» **Provided text**
'''
Cancer research inspires improved training models for natural language processing involving PII and other private data

The use of artificial intelligence/machine learning (AI/ML) methods to analyze health information brings great promise for learning about disease but also great risk to patient privacy. New natural language processing deep learning model training methods developed by an Exascale Computing Project–funded team will help secure private textual information used for health care, homeland security, biomedical sciences, environmental, and social behavioral research. Their work offers a method for quantifying privacy vulnerability of training models used in sensitive research areas and for decreasing privacy vulnerability while maintaining clinical task performance. Models were trained in the ECP’s Cancer Distributed Learning Environment, and cancer registry data was accessed from the National Cancer Institute’s Surveillance, Epidemiology, and End Results Program. The researchers’ work was published in the January 2022 issue of Cancer Biomarkers.
'''
» **Entries drawn from a collection**
'''
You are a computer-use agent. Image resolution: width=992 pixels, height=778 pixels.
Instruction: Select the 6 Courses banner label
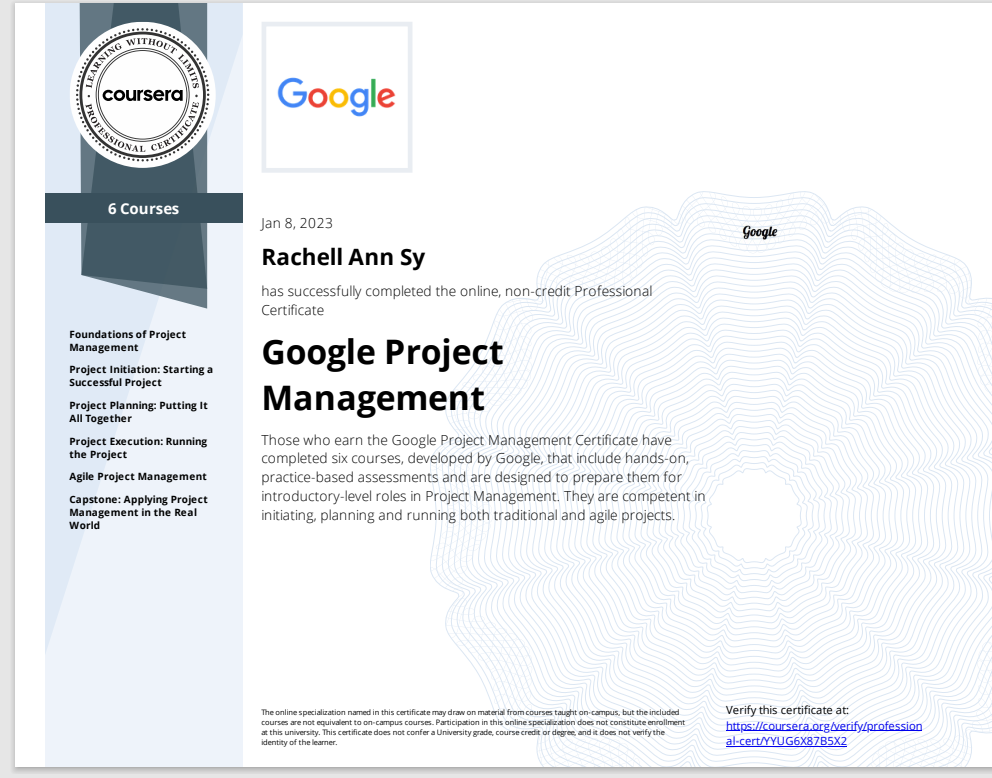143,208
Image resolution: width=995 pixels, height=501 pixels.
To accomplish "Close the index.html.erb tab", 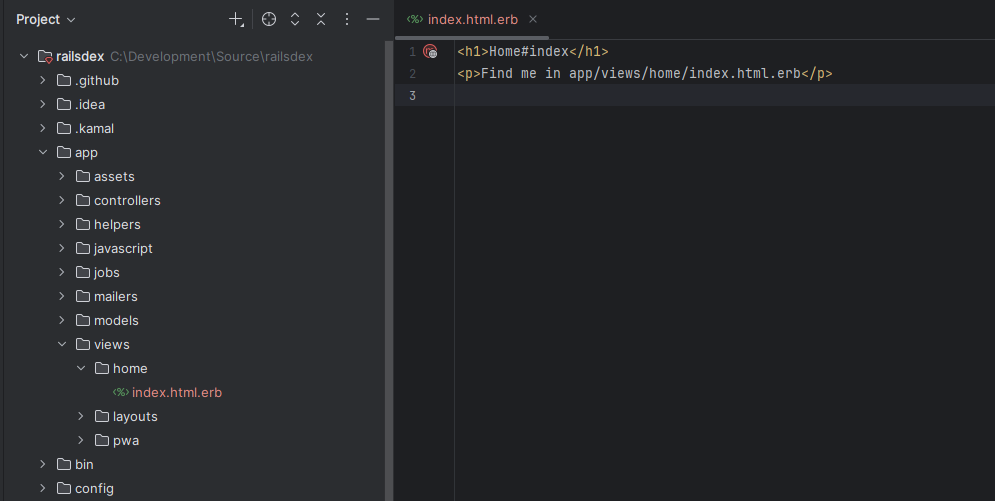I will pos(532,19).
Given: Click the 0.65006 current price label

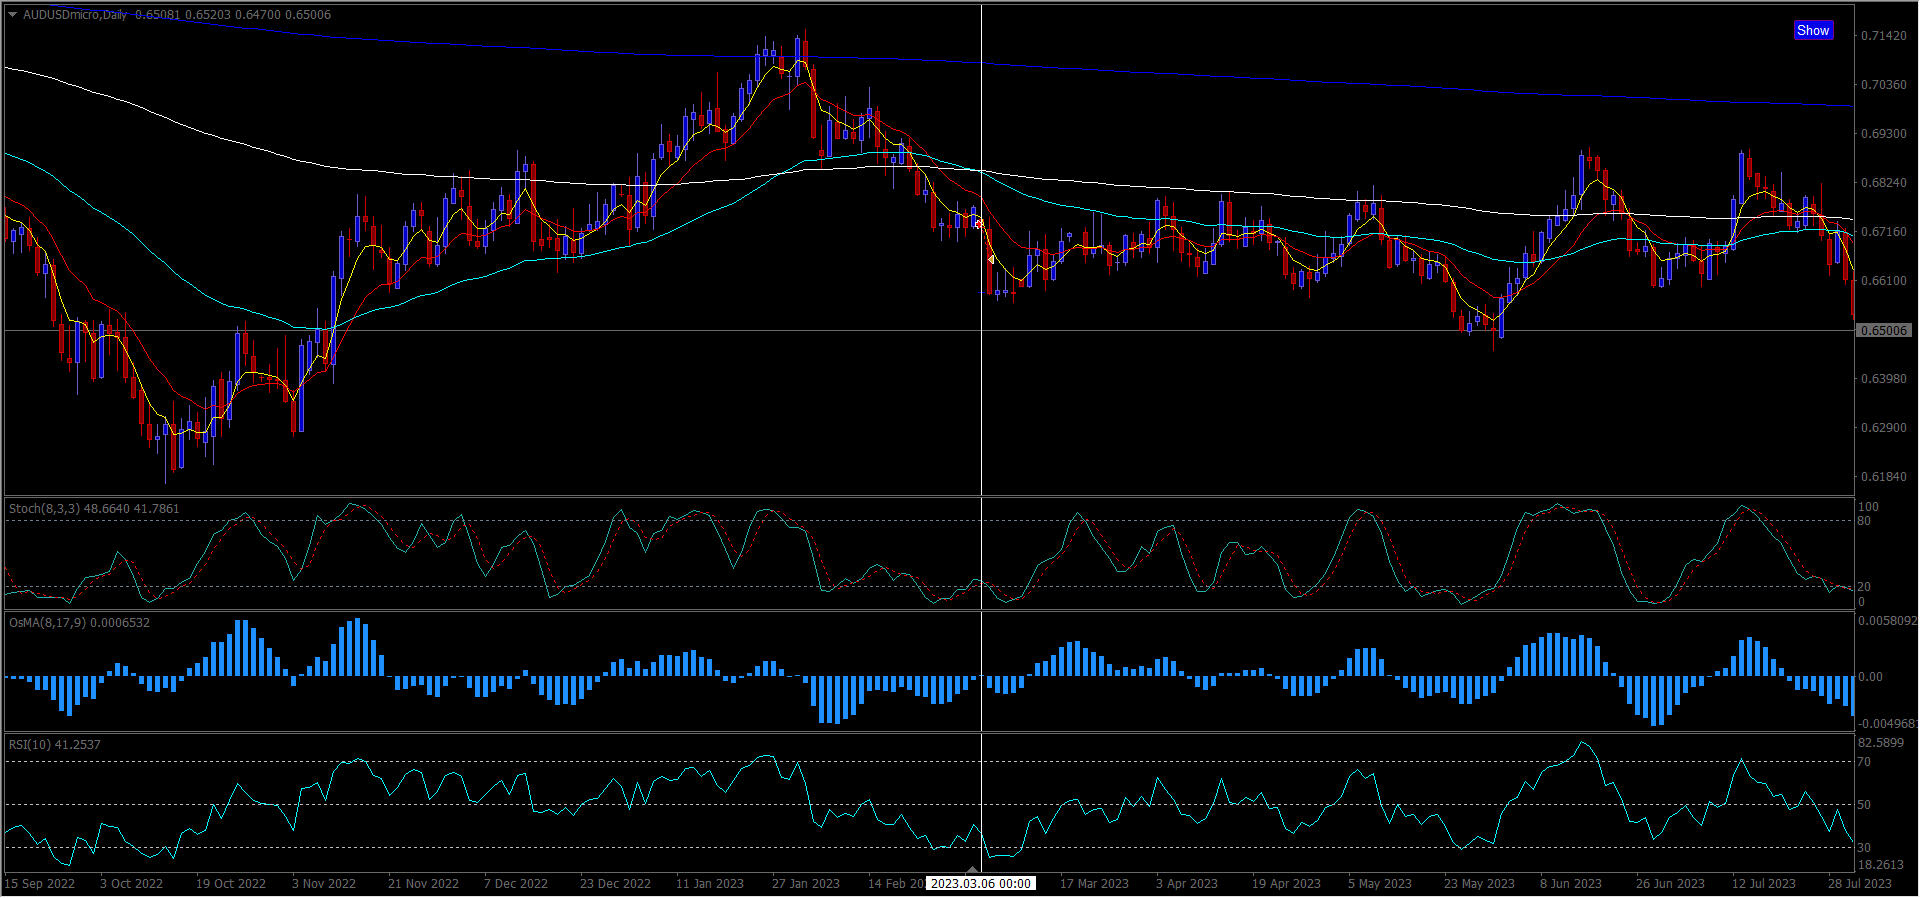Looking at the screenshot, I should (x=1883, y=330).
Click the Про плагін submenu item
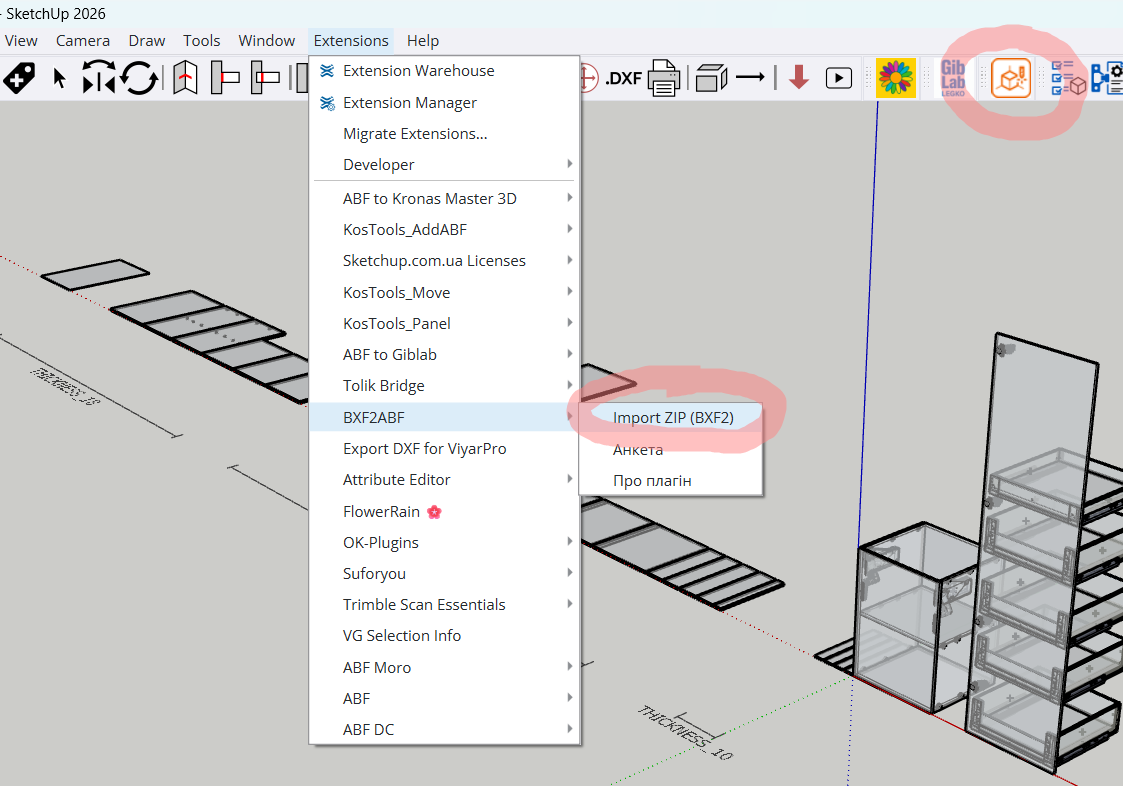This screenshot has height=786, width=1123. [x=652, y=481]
'''
» **Problem description**
Continue the article on privacy-preserving NLP model training for cancer research, starting right after its last sentence.

» **Task response**
Models for cancer research using patient records may be trained on personally identifiable information, or PII, ensuring classification accuracy but exposing private health details. The researchers simulated membership inference attacks using a multitask convolutional neural network to test their method’s effectiveness in determining whether private data from state population-based cancer registries were included in their model’s training data. To solve the privacy vulnerability problem, they tested two approaches for selecting informative keywords (i.e., those relevant to the research question) that would not expose private data. The intersection approach selects training data containing keywords and tokens that occur across multiple registries, and the mutual intersection approach quantifies how closely training data is associated with private information in the dataset. In tests, the researchers found the intersection approach preserved data privacy while maintaining task performance but noted it requires accessing multiple datasets. The mutual information approach allowed them to control data security

To reduce privacy vulnerability, the team recommended increasing training data volume, curating deep learning models’ informative keyword vocabulary, and training models with the curated vocabulary to avoid overfitting. Future work includes exploring the privacy and security challenges posed by new paradigms such as federated learning, which involves cooperatively training AI/ML models across multiple, decentralized secure sites or servers that do not exchange the secure data. The team will work to identify potential privacy attacks and leakage, develop simulation tests of those vulnerabilities, and establish secure AI/ML training protocols in the new environments.


Hong-Jun Yoon, Christopher Stanley, J. Blair Christian, Hilda B. Klasky, Andrew E. Blanchard, Eric B. Durbin, Xiao-Cheng Wu, Antoinette Stroup, Jennifer Doherty, Stephen M. Schwartz, Charles Wiggins, Mark Damesyn, Linda Coyle, and Georgia D. Tourassi. “Optimal Vocabulary Selection Approaches for Privacy-Preserving Deep NLP Model Training for Information Extraction and Cancer Epidemiology.” 2022. Cancer Biomarkers (January).

DOI: 10.3233/CBM-210306


Method to ensure privacy in natural language processing models for cancer and other PII data. The ECP-funded team explored intersection and mutual information approaches.